**TASK INSTRUCTIONS**
Leave out the pictures and output exactly the lines below from the one with "Screen dimensions: 907x740" down to the one with "Click the Ribs (cm) column header", both of them included.

**RECORDS SHOWN**
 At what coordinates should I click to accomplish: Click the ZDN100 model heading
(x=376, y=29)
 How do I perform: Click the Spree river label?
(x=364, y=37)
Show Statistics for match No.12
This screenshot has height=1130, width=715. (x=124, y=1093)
==
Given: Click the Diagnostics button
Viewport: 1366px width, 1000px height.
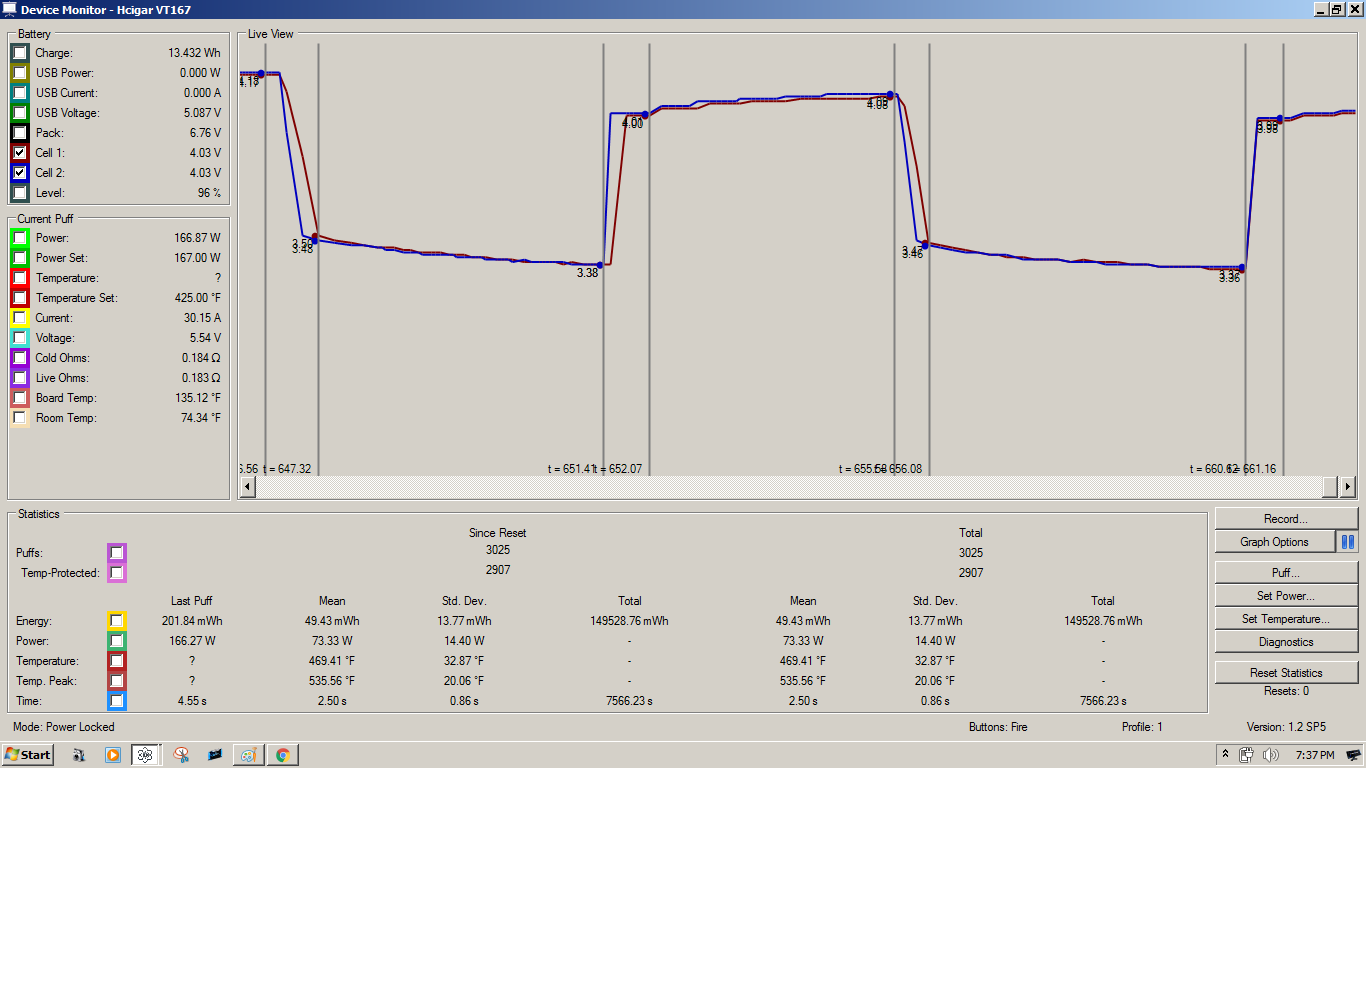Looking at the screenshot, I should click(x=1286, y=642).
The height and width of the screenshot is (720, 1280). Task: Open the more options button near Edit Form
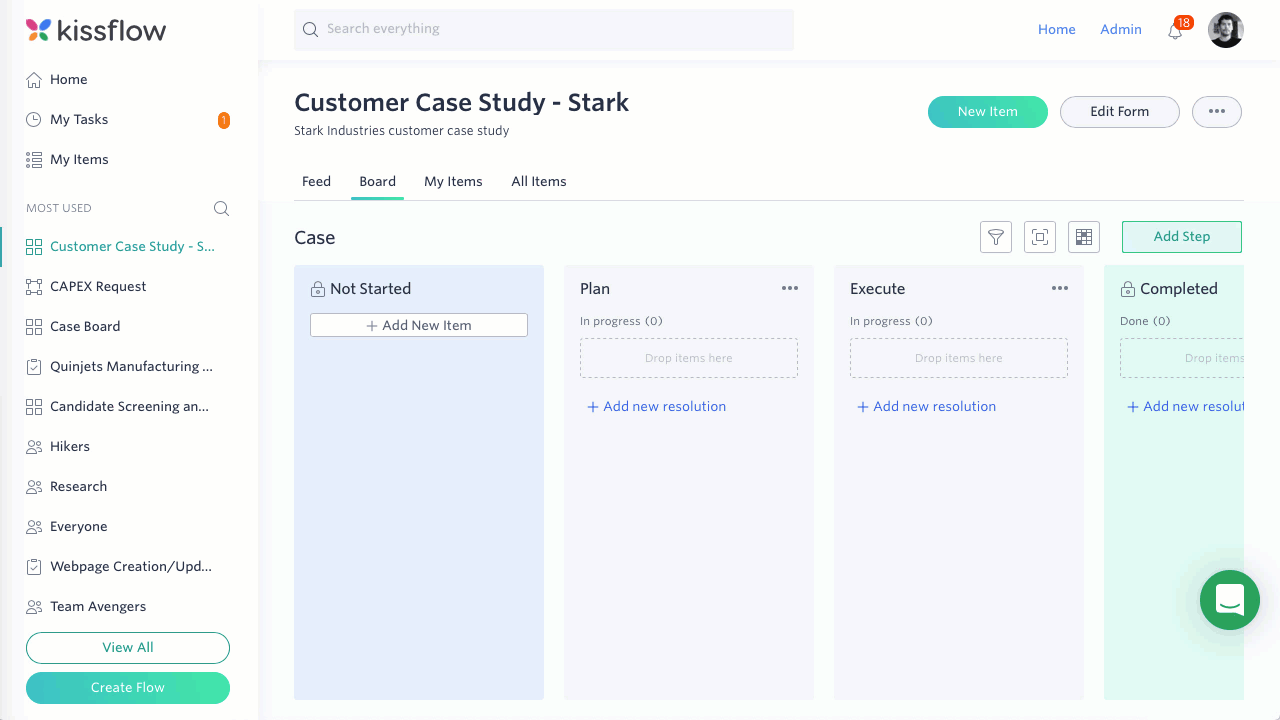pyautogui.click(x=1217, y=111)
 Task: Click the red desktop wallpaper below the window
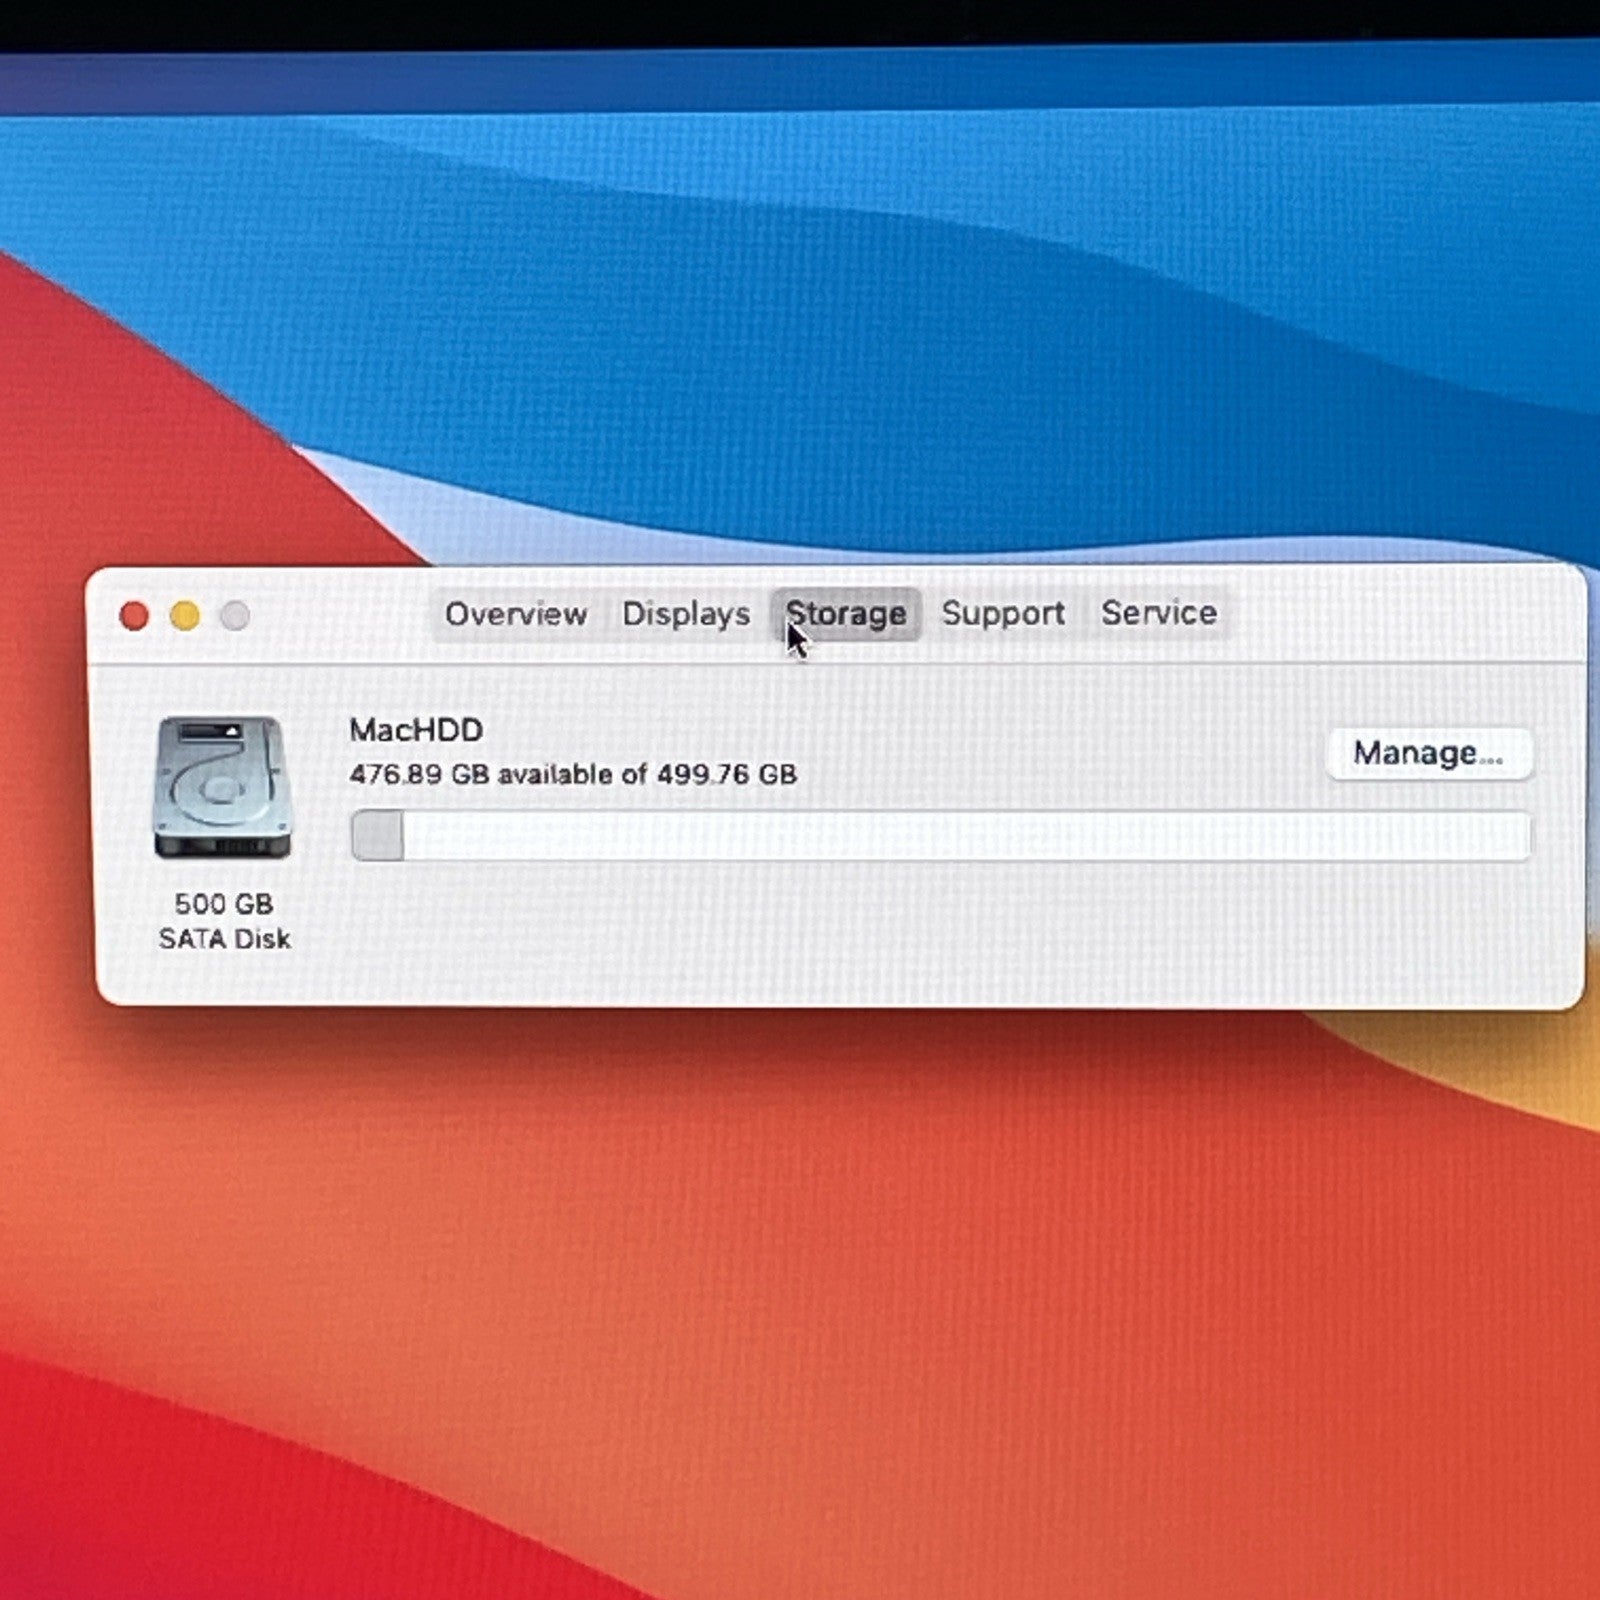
...
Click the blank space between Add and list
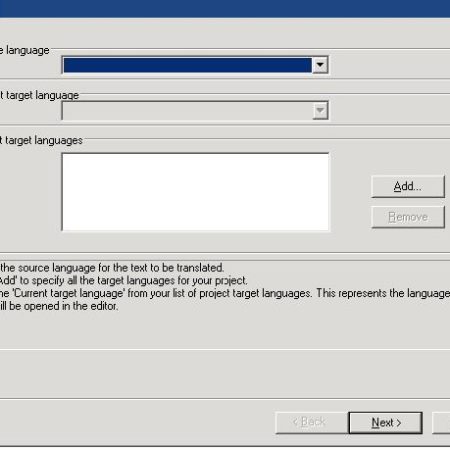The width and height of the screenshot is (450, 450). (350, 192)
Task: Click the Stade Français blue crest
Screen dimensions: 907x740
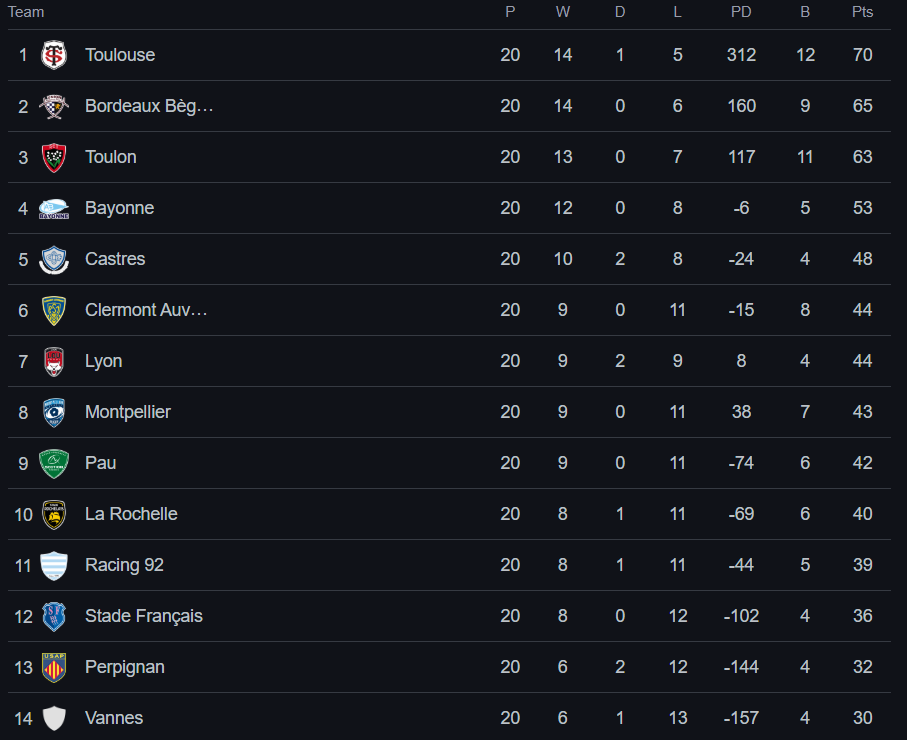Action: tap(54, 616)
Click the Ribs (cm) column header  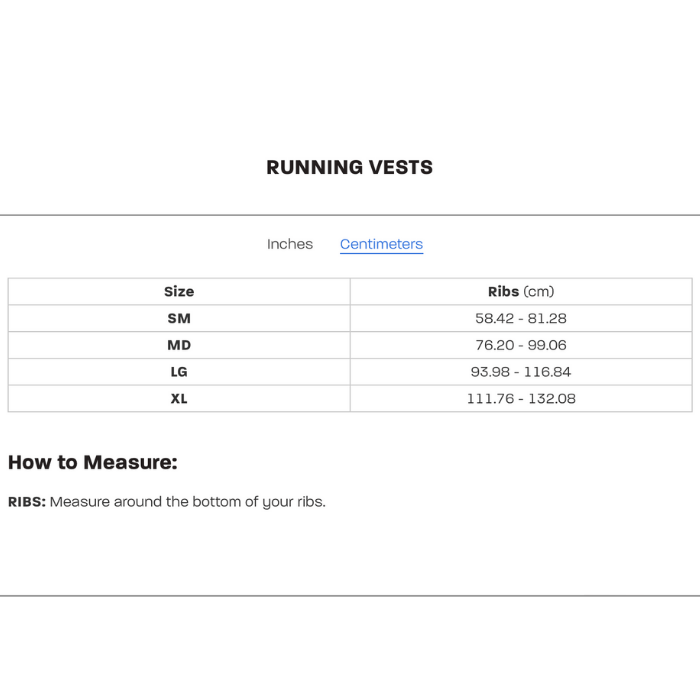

**COMPLETED TASK**
Screen dimensions: 907x740
Action: tap(54, 616)
Click the Ribs (cm) column header  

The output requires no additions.